Directives -
**1)** In the Da Vinci Code overview, who is the Harvard researcher at the center of the story?
**2)** From the Da Vinci Code overview, pull out everything from "I. INTRODUCTION" down to "and influential novel.", word for word.

Excerpt -
↓
THE DA VINCI CODE PHENOMENON: A BRIEF OVERVIEW AND RESPONSE

THE DA VINCI CODE PHENOMENON: A BRIEF OVERVIEW AND RESPONSE

J.B. HIXSON

Assistant Academic Dean College of Biblical Studies

Houston, Texas

I. INTRODUCTION

Dan Brown's book, The Da Vinci Code,1 gives a fictional account of a Harvard researcher named Robert Langdon. In the story, Langdon is called upon to analyze Leonardo Da Vinci's work and decode its hidden mysteries. What he uncovers is an elaborate scheme of secret societies, religious conspiracies, and centuries old cover ups. His investigation does not sit well with the religious establishment and he quickly becomes a marked man. So goes the plot of this entertaining and influential novel.
↑
Data excerpt -
↓
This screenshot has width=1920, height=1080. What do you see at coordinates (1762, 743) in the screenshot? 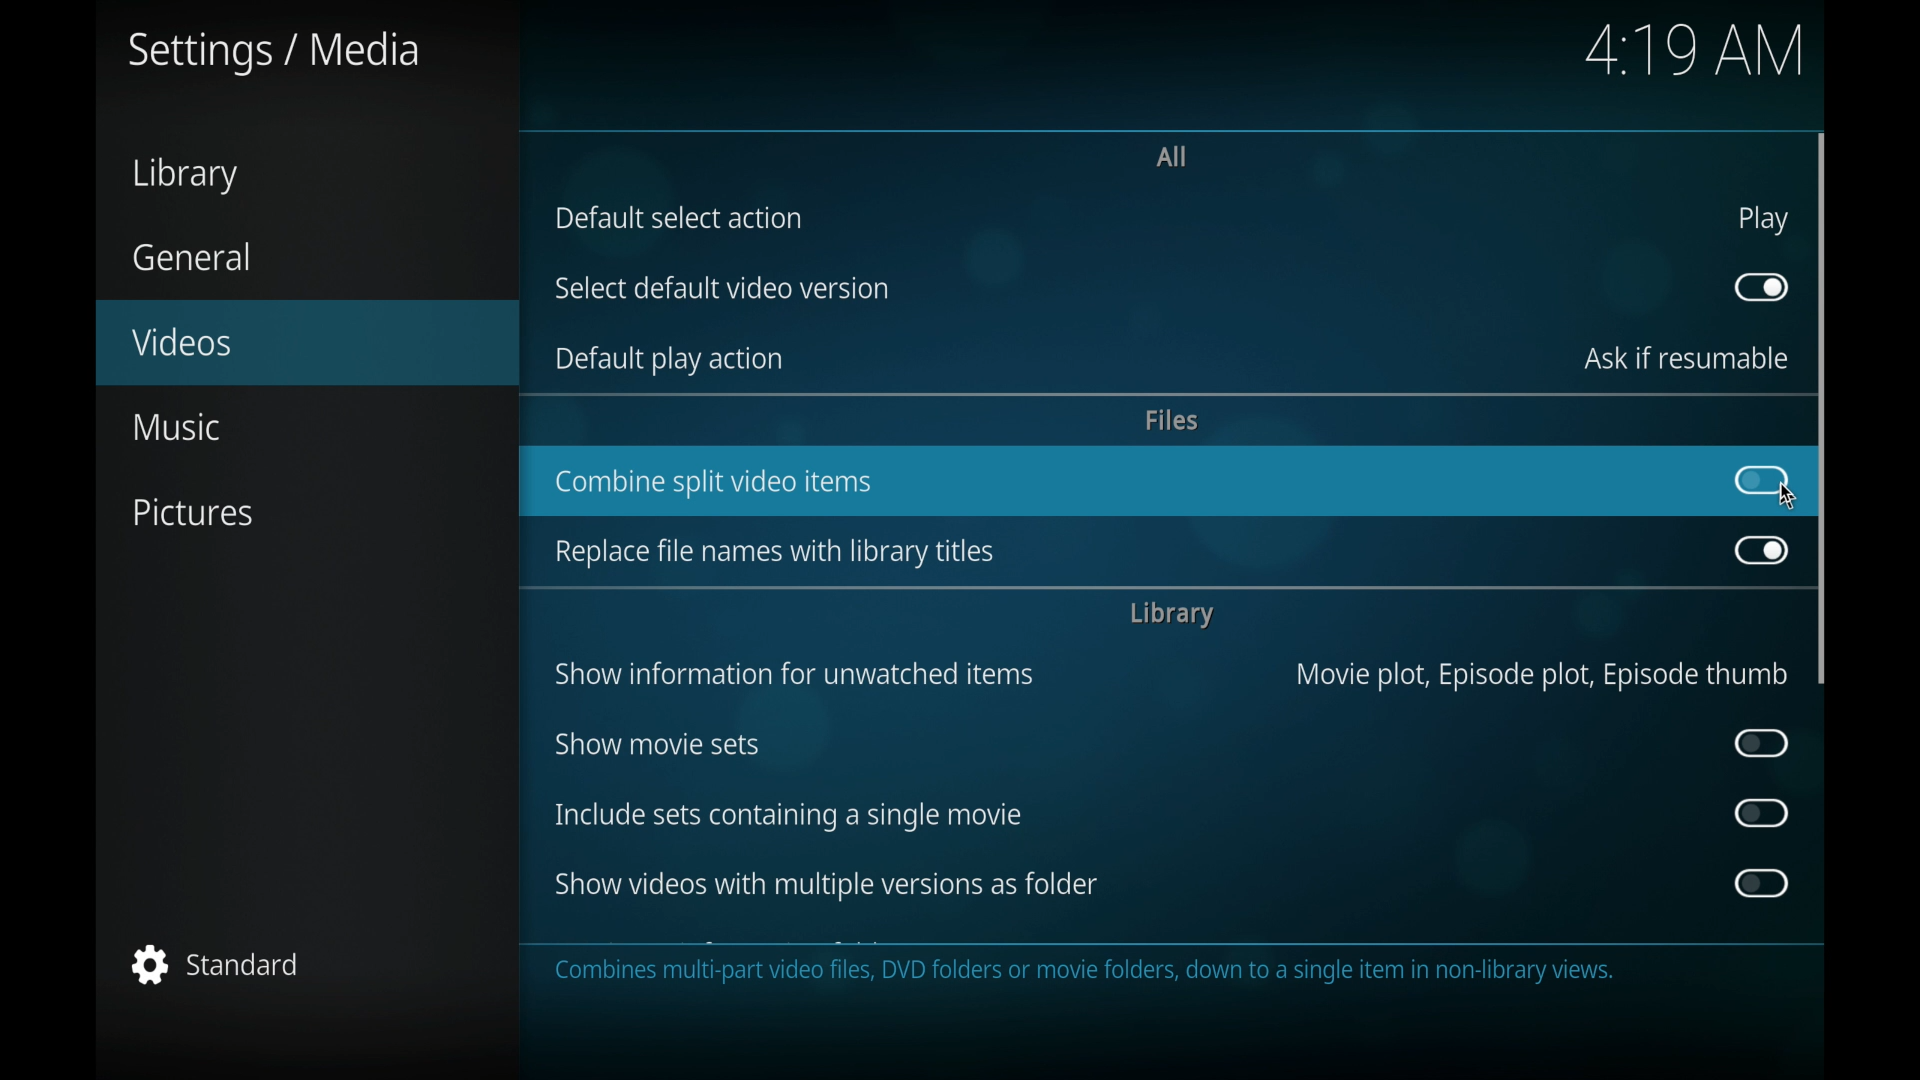
I see `toggle button` at bounding box center [1762, 743].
↑
Answers to the tasks -
**1)** Robert Langdon

**2)**
I. INTRODUCTION

Dan Brown's book, The Da Vinci Code,1 gives a fictional account of a Harvard researcher named Robert Langdon. In the story, Langdon is called upon to analyze Leonardo Da Vinci's work and decode its hidden mysteries. What he uncovers is an elaborate scheme of secret societies, religious conspiracies, and centuries old cover ups. His investigation does not sit well with the religious establishment and he quickly becomes a marked man. So goes the plot of this entertaining and influential novel.